G-CAT is a covariance analysis tool that enables fast and accurate computation of error ellipses for descent, landing, ascent, and rendezvous scenarios, and quantifies knowledge error contributions needed for error budgeting purposes. Because GCAT supports hardware/system trade studies in spacecraft and mission design, it is useful in both early and late mission/ proposal phases where Monte Carlo simulation capability is not mature, Monte Carlo simulation takes too long to run, and/or there is a need to perform multiple parametric system design trades that would require an unwieldy number of Monte Carlo runs.

Landing Site Reconstruction based on descent camera imagery. Copyright 2010 California Institute of Technology. Government sponsorship acknowledged.
G-CAT is formulated as a variable-order square-root linearized Kalman filter (LKF), typically using over 120 filter states. An important property of G-CAT is that it is based on a 6-DOF (degrees of freedom) formulation that completely captures the combined effects of both attitude and translation errors on the propagated trajectories. This ensures its accuracy for guidance, navigation, and control (GN&C) analysis. G-CAT provides the desired fast turnaround analysis needed for error budgeting in support of mission concept formulations, design trade studies, and proposal development efforts.

The main usefulness of a covariance analysis tool such as G-CAT is its ability to calculate the performance envelope directly from a single run. This is in sharp contrast to running thousands of simulations to obtain similar information using Monte Carlo methods. It does this by propagating the “statistics” of the overall design, rather than simulating individual trajectories.

G-CAT supports applications to lunar, planetary, and small body missions. It characterizes onboard knowledge propagation errors associated with inertial measurement unit (IMU) errors (gyro and accelerometer), gravity errors/dispersions (spherical harmonics, masscons), and radar errors (multiple altimeter beams, multiple Doppler velocimeter beams). G-CAT is a standalone MATLAB- based tool intended to run on any engineer’s desktop computer.

This work was done by Dhemetrios Boussalis and David S. Bayard of Caltech for NASA’s Jet Propulsion Laboratory.

This software is available for commercial licensing. Please contact Dan Broderick at This email address is being protected from spambots. You need JavaScript enabled to view it.. NPO-47854



This Brief includes a Technical Support Package (TSP).
Document cover
Covariance Analysis Tool (G-CAT) for Computing Ascent, Descent, and Landing Errors

(reference NPO-47854) is currently available for download from the TSP library.

Don't have an account?



Magazine cover
Software Tech Briefs Magazine

This article first appeared in the September, 2013 issue of Software Tech Briefs Magazine (Vol. 37 No. 9).

Read more articles from this issue here.

Read more articles from the archives here.


Overview

The document outlines the development and application of the Covariance Analysis Tool (G-CAT) at the Jet Propulsion Laboratory (JPL), aimed at enhancing guidance, navigation, and control (GN&C) capabilities for sample return missions, particularly focusing on lunar missions. Initially, the initiative targeted comet sample return missions, but it was redirected in 2010 to support lunar descent, landing, and ascent scenarios.

The G-CAT is designed to address a critical need in early mission proposal development, where quick and accurate analysis of various GN&C configurations is essential.

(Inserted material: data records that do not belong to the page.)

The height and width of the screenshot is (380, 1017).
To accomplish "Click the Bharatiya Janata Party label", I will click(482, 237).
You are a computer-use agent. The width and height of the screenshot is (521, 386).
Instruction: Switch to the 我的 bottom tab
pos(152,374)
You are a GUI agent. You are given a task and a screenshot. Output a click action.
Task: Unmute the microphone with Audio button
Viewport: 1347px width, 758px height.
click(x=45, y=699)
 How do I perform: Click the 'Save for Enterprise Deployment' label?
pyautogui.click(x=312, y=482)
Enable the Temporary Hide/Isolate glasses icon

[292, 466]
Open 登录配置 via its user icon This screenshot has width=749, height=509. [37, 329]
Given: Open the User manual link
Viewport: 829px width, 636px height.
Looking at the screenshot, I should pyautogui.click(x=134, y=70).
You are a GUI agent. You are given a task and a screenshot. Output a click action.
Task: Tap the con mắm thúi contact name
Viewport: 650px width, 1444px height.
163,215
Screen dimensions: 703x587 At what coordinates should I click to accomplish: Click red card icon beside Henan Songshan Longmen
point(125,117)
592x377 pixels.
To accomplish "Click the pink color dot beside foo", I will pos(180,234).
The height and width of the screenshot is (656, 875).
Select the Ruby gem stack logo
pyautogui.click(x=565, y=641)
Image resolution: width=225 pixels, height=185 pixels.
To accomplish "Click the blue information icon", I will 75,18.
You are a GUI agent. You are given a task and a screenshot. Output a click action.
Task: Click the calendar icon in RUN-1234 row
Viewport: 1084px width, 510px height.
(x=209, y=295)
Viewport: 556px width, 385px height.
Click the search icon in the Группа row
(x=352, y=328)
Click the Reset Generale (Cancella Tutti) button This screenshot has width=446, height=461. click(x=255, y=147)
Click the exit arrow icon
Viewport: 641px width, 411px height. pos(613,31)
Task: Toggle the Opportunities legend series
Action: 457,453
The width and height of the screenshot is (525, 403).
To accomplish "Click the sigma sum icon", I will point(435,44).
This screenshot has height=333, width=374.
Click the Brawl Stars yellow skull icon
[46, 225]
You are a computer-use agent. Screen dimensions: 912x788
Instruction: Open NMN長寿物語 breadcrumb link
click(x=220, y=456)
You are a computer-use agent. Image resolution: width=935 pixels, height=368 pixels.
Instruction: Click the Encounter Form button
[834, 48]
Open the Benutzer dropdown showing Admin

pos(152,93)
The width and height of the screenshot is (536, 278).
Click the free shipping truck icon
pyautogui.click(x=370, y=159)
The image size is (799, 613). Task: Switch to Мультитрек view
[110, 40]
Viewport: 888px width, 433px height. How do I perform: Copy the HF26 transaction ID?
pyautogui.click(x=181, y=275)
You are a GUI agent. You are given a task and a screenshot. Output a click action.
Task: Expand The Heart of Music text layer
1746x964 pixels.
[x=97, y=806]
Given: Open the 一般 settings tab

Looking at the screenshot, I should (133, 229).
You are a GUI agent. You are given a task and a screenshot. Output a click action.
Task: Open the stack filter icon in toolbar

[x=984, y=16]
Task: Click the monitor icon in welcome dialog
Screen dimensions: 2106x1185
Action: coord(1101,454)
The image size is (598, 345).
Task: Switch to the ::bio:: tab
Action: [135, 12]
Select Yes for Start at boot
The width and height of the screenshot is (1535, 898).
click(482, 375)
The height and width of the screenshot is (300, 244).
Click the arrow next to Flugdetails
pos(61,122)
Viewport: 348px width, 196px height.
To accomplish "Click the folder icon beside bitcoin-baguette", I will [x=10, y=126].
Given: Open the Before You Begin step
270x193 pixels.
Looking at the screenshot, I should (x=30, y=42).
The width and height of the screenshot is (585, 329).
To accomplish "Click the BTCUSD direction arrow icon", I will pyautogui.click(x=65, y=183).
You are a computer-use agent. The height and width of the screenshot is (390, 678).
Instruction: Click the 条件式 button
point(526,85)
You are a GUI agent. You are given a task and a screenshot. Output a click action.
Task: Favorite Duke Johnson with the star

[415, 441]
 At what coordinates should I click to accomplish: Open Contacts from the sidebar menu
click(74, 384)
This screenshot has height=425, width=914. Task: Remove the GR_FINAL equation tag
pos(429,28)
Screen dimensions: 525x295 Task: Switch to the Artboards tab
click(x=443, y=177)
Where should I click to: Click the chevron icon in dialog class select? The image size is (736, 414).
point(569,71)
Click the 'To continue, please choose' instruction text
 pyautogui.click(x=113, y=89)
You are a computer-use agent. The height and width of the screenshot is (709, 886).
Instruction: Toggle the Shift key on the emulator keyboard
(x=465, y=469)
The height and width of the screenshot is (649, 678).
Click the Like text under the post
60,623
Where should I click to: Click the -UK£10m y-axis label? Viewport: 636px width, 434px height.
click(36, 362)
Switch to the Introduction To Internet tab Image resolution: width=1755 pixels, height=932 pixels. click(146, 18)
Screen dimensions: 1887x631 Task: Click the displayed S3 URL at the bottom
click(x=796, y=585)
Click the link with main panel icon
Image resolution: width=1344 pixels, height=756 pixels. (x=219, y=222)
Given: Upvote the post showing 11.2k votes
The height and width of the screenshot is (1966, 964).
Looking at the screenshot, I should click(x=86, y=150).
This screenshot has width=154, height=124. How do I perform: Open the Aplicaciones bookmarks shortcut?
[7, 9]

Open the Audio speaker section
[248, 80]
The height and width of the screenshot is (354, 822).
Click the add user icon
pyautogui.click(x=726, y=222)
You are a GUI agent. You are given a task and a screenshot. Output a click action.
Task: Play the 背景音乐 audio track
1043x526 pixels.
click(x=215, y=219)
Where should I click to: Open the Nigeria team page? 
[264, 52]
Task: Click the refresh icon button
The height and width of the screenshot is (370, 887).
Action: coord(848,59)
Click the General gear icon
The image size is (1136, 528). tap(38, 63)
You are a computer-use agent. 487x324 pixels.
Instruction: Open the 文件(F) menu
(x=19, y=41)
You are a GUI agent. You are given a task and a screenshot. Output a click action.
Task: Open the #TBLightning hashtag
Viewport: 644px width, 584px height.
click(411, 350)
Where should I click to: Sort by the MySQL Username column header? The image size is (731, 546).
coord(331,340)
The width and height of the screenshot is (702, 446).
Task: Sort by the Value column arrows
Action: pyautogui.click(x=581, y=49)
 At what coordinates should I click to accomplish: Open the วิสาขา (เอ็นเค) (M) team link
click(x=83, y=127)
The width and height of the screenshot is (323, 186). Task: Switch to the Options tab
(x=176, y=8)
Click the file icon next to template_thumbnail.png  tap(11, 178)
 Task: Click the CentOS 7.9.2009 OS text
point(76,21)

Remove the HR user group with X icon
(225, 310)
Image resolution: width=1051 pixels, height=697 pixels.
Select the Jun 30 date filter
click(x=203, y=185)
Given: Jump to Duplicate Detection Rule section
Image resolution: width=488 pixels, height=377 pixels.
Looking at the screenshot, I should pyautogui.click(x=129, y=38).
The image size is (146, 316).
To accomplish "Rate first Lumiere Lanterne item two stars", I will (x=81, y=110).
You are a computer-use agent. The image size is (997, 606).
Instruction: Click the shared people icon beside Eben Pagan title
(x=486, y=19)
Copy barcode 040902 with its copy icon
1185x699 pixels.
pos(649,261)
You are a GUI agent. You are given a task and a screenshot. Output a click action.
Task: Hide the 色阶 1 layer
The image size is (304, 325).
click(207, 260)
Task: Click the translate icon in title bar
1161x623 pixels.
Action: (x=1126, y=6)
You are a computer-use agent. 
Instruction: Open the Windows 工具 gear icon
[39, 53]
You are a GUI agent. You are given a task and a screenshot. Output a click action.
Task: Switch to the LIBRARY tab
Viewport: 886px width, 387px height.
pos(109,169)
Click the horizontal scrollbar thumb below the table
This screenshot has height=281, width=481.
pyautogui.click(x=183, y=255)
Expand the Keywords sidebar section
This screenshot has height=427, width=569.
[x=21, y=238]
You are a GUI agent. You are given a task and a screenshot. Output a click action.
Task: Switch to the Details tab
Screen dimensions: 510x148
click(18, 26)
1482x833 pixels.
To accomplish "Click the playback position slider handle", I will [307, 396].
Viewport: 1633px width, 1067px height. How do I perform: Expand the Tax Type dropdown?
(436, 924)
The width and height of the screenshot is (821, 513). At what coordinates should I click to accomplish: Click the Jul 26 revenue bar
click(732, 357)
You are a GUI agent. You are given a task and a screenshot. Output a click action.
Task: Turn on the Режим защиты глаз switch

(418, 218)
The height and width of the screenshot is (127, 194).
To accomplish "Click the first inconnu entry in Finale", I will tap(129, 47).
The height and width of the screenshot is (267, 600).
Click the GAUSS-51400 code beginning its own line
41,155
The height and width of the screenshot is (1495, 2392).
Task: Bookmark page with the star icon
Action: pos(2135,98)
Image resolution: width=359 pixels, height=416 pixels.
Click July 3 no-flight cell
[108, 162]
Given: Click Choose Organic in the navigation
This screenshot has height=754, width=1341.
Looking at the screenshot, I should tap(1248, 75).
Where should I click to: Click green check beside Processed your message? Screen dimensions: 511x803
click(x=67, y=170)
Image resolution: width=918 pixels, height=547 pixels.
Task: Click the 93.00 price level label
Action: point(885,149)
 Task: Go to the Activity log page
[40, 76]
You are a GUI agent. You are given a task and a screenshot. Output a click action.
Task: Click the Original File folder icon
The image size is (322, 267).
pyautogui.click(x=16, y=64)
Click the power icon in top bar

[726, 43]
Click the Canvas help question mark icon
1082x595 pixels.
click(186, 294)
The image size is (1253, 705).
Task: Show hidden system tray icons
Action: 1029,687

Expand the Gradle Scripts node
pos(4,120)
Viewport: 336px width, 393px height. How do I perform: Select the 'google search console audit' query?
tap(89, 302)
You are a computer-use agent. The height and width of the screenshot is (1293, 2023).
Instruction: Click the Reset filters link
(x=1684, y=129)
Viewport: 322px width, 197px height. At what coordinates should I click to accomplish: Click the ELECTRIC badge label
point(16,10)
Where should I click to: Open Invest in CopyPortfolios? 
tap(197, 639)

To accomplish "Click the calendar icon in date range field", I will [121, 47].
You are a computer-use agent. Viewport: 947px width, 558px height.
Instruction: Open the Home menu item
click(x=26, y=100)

Traditional Monte Carlo simulation tools, which are often time-consuming and not available until later phases of mission development, pose challenges for early-stage analysis. G-CAT provides a solution by enabling fast computation of descent and ascent error ellipses, quantifying knowledge error contributions for error budgeting, and facilitating hardware/system trade studies.

The tool operates by propagating statistical moments of the overall design rather than simulating individual trajectories, allowing for efficient performance envelope calculations from a single run. This capability significantly reduces the need for extensive Monte Carlo simulations, making it invaluable for both early and late mission phases. The document emphasizes that a single run of G-CAT can yield insights equivalent to thousands of Monte Carlo simulations, thereby streamlining the mission design process.

The strategic focus of the initiative is to strengthen proposals for lunar sample return missions, such as the Moonrise Step 2 proposal to New Frontiers. The development effort is concentrated in two main areas: the GN&C covariance analysis tool itself and methods for reconstructing landing site locations using imagery from descent cameras.

Overall, the document highlights the importance of G-CAT in improving the competitiveness of JPL in developing successful mission proposals by providing robust analytical support during the critical early stages of mission planning. The tool's ability to quickly assess various design configurations enhances the overall safety and effectiveness of future lunar and planetary exploration missions.